Question

How do you find the exact value of $\cos \left( \arctan \left( \dfrac{3}{4} \right) \right)$ ?

Answer 1

In this question we have been asked to find the exact value of $\cos \left( \arctan \left( \dfrac{3}{4} \right) \right)$ we will do that by using the formulae $\arctan \left( \dfrac{x}{y} \right)=\arccos \left( \dfrac{y}{\sqrt{{{x}^{2}}+{{y}^{2}}}} \right)$ and $\cos \left( \arccos x \right)=x$ . After that we will perform some simple arithmetic calculations to get it in the reduced form.

Complete step by step answer:
To answer this question we need to find the exact value of $\cos \left( \arctan \left( \dfrac{3}{4} \right) \right)$.
First we will use our basic inverse trigonometric concepts and express $\arctan \left( \dfrac{3}{4} \right)$ in terms of $\arccos$ by using the formulae $\arctan \left( \dfrac{x}{y} \right)=\arccos \left( \dfrac{y}{\sqrt{{{x}^{2}}+{{y}^{2}}}} \right)$ .
After applying this formulae we will have $\arctan \left( \dfrac{3}{4} \right)=\arccos \left( \dfrac{4}{\sqrt{{{3}^{2}}+{{4}^{2}}}} \right)$ .
By further arithmetic simplifying this we will have $\arctan \left( \dfrac{3}{4} \right)=\arccos \left( \dfrac{4}{5} \right)$ .
By substituting this value we will have $\cos \left( \arccos \left( \dfrac{4}{5} \right) \right)$ .
As we know that $\cos \left( \arccos x \right)=x$ by using this we will have $\cos \left( \arccos \left( \dfrac{4}{5} \right) \right)=\dfrac{4}{5}$ .
The $\arctan$ can be also expressed as ${{\tan }^{-1}}$ conveniently and similarly all the other inverse trigonometric ratios can be expressed as ${{\tan }^{-1}}x=\theta \Rightarrow \tan \theta =x$ similarly ${{\cos }^{-1}}x=\theta \Rightarrow \cos \theta =x$ and all other formulae can be expressed similarly.

Hence we can conclude that the exact value of $\cos \left( \arctan \left( \dfrac{3}{4} \right) \right)$ is $\dfrac{4}{5}$ that is $0.8$

Note: We should be sure with the calculations and inverse trigonometric concepts for answering questions of this type.
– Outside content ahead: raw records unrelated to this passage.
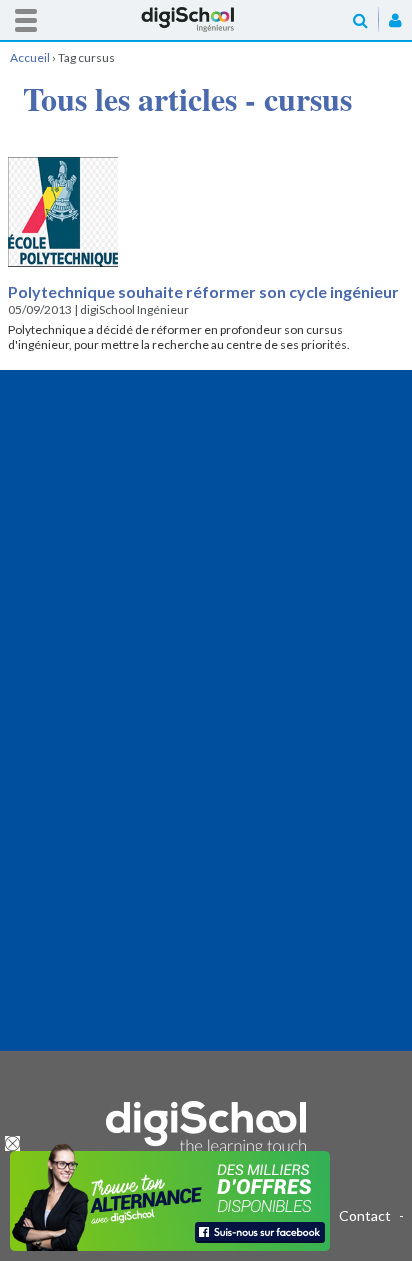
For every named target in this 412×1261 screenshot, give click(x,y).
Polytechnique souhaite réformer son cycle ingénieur (203, 291)
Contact (365, 1215)
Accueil (206, 19)
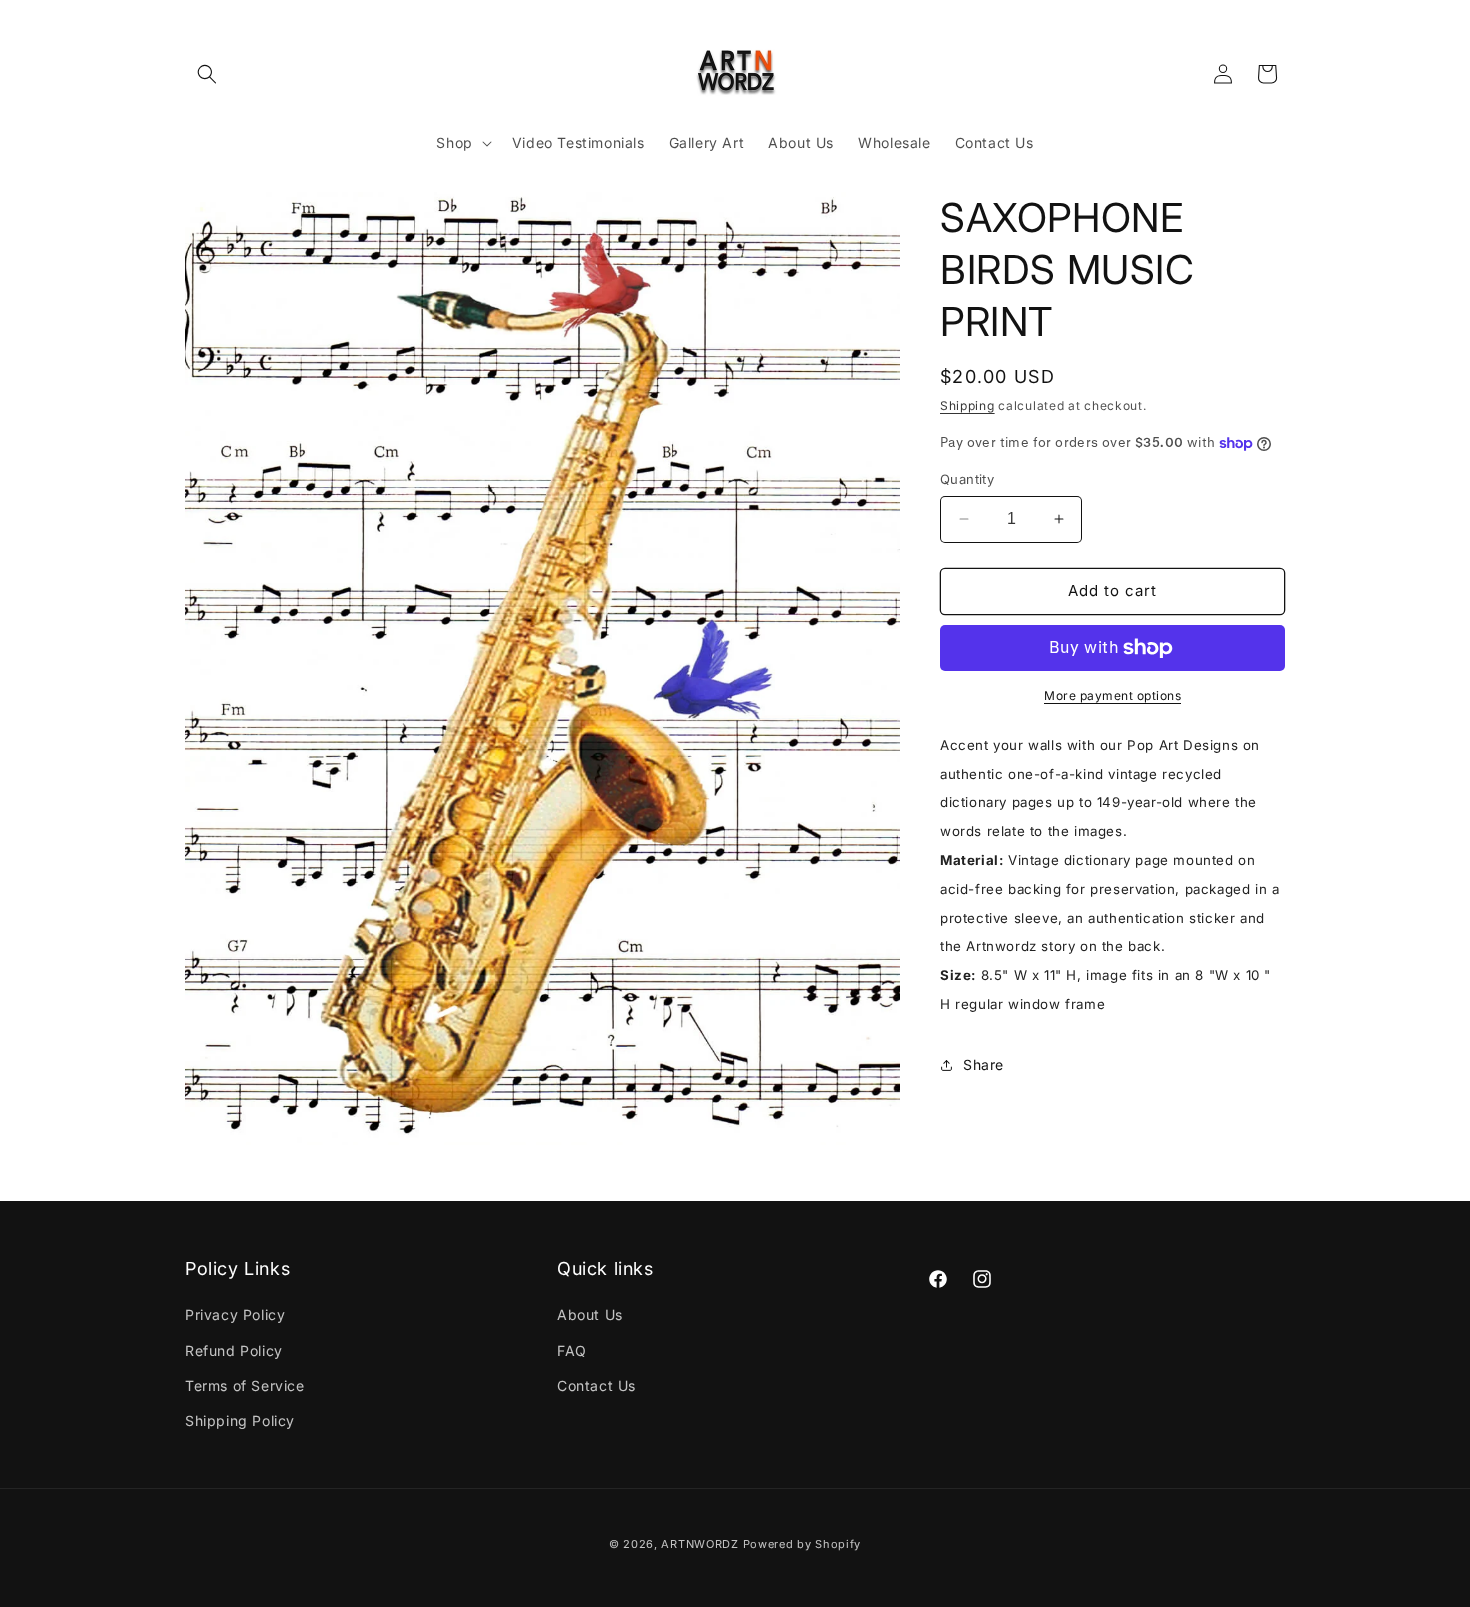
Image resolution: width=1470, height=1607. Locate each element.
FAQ (572, 1350)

The $\arctan$ can be also expressed as ${{\tan }^{-1}}$ conveniently and similarly all the other inverse trigonometric ratios can be expressed. We will prove the formulae that we have used in the given question using ${{\tan }^{-1}}x=\theta \Rightarrow \tan \theta =x$ similarly ${{\cos }^{-1}}x=\theta \Rightarrow \cos \theta =x$. By applying $\cos$ on both sides we will have $\cos \left( {{\cos }^{-1}}x \right)\Rightarrow \cos \theta =x$ . Similarly we can prove the formula $\arctan \left( \dfrac{x}{y} \right)=\arccos \left( \dfrac{y}{\sqrt{{{x}^{2}}+{{y}^{2}}}} \right)$ by using ${{\sin }^{2}}\theta +{{\cos }^{2}}\theta =1$ .